Wednesday, October 19, 2005

Contract Work 1.

Contract Work.

1) What is it about?
Killing people. For money

2) How is it about that?
Our players are hitmen and women, trying to make a living in a corrupt urban blight where the rich get richer, the poor get hungrier and no one ascends to the well-fed by honest means. That leads to lots of anger and a need for "someone else" to do the killing. If you're playing this game, you are "someone else."

3) How does the game enforce that?
Economics and a strong structural outline to the Job.

Character stats are bought with in-game money, and each one costs an upkeep at the end of the episode. To keep the players focused on the money, the game mechanic is structured so that points equal a dollar value. Players will have to spend money to gain points worth of information, equipment and so on in their pursuit of the job. In a conflict, you compare the stats of what you've bought in a little bidding war to see who wins.

The Jobs are laid out along an outline starting with The Hire; a scene to determine the basics of who needs killing, for how much and by what day. The Job proceeds to The Investigation, when the players try to feel out their target, getting into small confrontations in hopes of buying or gaining an advantage over their target. After enough advantages are accumulated or time runs short, there is a Preparation or planning phase. Naturally enough, Execution follows. Every job has this rough outline to restrain the Game Boss (GM) and to enforce on the players that a quick drive-by is not a Job done right. At least, if you hope to survive for the next one.


Blogger Brennan Taylor said...

Looks really interesting so far, Russ, like I mentioned at Ubercon. I look forward to seeing some more details.

I especially like how the in-game reward/chargen currency is actual currency.

12:11 PM  
Anonymous cawshis said...

Interesting concept, gains. I'd be interested in seeing it in action. Do the players know how much of a pool the GM has? How to keep the game balanced when players are working from so many pools to gain advantages?

I like the statement of intent required to gain an advantage and the distinction between tech advantage and social advantage.
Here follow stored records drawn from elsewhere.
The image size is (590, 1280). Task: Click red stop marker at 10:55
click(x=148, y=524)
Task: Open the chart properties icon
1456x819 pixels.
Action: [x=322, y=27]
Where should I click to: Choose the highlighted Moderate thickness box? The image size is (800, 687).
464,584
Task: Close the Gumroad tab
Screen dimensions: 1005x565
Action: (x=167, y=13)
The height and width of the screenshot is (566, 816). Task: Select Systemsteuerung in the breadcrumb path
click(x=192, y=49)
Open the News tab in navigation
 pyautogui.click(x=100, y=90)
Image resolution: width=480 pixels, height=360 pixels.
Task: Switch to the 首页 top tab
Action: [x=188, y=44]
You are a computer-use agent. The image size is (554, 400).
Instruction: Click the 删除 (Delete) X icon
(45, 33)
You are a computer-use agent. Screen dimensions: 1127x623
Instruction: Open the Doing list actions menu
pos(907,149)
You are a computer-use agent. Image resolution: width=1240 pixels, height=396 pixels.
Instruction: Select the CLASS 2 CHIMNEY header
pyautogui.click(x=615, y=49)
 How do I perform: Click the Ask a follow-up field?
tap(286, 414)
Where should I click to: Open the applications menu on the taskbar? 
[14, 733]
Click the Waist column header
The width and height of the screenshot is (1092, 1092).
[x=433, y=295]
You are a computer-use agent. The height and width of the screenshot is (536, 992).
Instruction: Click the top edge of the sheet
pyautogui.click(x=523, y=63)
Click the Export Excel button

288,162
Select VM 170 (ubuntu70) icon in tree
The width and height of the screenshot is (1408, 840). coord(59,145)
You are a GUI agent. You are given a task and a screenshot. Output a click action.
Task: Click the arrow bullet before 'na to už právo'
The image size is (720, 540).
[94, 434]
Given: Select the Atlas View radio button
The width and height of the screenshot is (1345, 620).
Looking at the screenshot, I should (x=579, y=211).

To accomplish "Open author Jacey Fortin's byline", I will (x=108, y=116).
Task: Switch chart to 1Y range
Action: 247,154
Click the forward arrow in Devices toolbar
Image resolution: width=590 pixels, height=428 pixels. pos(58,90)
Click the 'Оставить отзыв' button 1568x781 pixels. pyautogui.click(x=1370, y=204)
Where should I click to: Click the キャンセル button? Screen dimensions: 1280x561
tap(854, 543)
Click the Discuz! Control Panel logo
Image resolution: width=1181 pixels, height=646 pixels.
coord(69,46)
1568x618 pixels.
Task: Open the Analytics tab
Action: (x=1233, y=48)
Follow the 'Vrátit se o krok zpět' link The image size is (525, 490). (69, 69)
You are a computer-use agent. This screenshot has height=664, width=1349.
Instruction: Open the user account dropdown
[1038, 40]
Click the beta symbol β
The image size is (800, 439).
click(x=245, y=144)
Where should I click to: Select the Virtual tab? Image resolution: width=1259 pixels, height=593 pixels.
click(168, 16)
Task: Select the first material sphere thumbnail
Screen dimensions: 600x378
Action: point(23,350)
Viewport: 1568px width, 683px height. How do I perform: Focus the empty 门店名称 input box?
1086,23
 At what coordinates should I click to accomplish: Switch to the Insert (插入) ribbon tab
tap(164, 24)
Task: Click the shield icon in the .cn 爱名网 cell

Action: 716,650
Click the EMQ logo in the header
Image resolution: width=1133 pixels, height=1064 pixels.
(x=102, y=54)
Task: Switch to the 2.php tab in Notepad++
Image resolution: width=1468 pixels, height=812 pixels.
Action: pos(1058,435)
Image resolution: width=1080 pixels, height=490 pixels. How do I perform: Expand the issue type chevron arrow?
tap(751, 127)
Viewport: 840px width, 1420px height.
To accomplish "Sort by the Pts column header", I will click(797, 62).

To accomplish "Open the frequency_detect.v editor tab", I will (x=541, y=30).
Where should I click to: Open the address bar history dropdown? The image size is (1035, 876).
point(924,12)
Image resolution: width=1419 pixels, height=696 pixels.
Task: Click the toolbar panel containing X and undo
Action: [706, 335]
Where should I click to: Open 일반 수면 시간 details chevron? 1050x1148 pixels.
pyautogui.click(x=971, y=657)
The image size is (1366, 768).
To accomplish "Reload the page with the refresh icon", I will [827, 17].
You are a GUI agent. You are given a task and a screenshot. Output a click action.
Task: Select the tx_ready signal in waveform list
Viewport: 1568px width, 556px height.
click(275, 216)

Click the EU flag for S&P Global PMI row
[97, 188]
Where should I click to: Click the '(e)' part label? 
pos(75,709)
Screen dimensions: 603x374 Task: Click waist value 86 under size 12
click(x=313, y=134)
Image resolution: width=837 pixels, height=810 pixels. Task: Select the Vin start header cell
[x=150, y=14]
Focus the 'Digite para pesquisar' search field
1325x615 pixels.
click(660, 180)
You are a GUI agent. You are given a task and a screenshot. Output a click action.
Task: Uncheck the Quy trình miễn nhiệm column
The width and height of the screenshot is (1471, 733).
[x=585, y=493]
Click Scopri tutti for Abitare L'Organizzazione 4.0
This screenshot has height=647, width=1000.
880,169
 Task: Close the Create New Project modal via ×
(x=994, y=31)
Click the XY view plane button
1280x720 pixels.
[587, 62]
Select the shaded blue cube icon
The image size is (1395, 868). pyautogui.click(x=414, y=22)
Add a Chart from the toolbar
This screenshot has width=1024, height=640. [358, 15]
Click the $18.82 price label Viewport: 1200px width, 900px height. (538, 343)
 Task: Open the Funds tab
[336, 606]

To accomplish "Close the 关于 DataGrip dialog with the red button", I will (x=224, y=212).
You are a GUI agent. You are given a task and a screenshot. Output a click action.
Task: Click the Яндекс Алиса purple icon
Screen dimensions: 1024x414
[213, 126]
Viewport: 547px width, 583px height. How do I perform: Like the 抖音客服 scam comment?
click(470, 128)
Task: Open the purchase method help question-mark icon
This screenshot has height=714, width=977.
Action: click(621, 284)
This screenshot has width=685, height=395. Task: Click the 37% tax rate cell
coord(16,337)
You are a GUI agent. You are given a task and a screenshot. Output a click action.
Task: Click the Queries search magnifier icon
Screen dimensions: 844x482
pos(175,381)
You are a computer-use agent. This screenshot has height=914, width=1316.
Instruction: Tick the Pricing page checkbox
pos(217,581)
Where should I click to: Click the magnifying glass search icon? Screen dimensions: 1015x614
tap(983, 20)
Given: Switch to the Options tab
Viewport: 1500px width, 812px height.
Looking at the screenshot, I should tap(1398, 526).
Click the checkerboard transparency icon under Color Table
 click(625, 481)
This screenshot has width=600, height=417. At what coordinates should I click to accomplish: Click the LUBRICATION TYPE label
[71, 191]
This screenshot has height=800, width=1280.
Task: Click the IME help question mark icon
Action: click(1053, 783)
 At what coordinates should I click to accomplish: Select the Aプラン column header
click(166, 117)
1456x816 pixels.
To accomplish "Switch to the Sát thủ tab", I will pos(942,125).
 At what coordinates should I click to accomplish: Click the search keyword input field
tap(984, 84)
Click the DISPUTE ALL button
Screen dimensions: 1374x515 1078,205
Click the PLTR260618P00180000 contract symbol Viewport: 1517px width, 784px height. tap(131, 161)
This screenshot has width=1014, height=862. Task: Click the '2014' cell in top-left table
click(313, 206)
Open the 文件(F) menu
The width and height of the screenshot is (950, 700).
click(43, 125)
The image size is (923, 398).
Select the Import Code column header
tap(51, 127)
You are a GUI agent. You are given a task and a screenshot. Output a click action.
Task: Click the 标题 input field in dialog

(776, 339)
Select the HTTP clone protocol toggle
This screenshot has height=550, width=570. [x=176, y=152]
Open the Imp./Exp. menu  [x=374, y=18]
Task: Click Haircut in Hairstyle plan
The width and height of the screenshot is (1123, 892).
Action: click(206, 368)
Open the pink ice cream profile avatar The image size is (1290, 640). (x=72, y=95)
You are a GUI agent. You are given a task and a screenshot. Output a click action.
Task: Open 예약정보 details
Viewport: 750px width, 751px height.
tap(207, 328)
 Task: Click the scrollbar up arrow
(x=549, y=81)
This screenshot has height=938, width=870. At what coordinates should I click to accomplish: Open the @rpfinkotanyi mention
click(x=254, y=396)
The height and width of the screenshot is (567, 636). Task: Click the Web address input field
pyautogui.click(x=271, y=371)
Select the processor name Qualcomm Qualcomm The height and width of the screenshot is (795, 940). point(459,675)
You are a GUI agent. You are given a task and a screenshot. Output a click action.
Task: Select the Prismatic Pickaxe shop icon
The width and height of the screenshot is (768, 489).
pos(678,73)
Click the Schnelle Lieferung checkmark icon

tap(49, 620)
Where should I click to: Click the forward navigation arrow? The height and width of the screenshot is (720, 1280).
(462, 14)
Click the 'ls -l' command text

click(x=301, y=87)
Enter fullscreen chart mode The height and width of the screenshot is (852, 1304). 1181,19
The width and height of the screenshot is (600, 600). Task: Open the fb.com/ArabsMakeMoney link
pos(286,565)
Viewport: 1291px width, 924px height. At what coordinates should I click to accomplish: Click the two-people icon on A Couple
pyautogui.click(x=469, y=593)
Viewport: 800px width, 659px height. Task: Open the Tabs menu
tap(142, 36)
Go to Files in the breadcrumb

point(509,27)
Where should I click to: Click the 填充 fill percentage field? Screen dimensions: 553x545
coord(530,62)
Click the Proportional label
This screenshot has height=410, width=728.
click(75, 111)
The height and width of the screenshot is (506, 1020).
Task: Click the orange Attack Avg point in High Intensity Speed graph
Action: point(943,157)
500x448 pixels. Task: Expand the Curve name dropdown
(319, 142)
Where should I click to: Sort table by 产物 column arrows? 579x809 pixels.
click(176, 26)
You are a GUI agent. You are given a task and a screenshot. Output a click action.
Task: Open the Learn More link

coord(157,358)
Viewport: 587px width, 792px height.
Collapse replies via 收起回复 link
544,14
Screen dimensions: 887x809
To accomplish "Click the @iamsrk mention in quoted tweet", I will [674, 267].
I'll be keeping up as you post!

12:19 PM  
Blogger gains said...

Thanks for the comments!

To answer your question, cawshis the GMs pool is actually the price the players will be paid for the job, so they're really earning every penny.

Just how to balance the price of the job is where I'm now stuck. I want them to make a polite profit, but not be unchallenged. Some more math and playtesting may sort that out.

12:33 PM  
Anonymous cawshis said...

Wait. So the pool that the GM uses to purchase advantages in exchanges comes out of the reward money for the hit?

Oh. I think I got it! So like if the hit is worth 50000 dollars, the GM has 50000 dollars for his own pool.

So the pool would have to be adequately big to ensure that the GM can make life moderately challenging for the players...for example. 4 new players start with 10000. The first hit might be a 16k payout. Problem is that then the GM only has 16k to beat the players 40k! It seems unbalanced. Have you tested scenarios at all? I might comprehend it better if I saw the mechnic in action.

For the record, I like auction mechanics...and the simpler the better!

3:37 PM  
Anonymous Anonymous said...

I think the game would be better if stats were bought using out of game money. At least I would GM it then.

5:53 PM  
Blogger Brennan Taylor said...

Cawshis, the amount the players have to spend comes out of their payout, plus they use this money to pay for their between-hits lifestyle, at least that's my understanding. So, they could totally outspend the GM in the first hit, but once they get paid, they have to make do with what's left for their next hit.

Am I right, Russ?

3:04 PM  
Blogger gains said...

Yep, that's about it. The players can expect to get half the value of the job up front, they then have to do the job, challenged by it's full value to collect the rest. They pay an upkeep between games to stay in shape, so if they overspend on the job, they may do the job, but come out so hurt that it ends up costing them.

I'm still juggling numbers, but I'll have some examples and testing soon.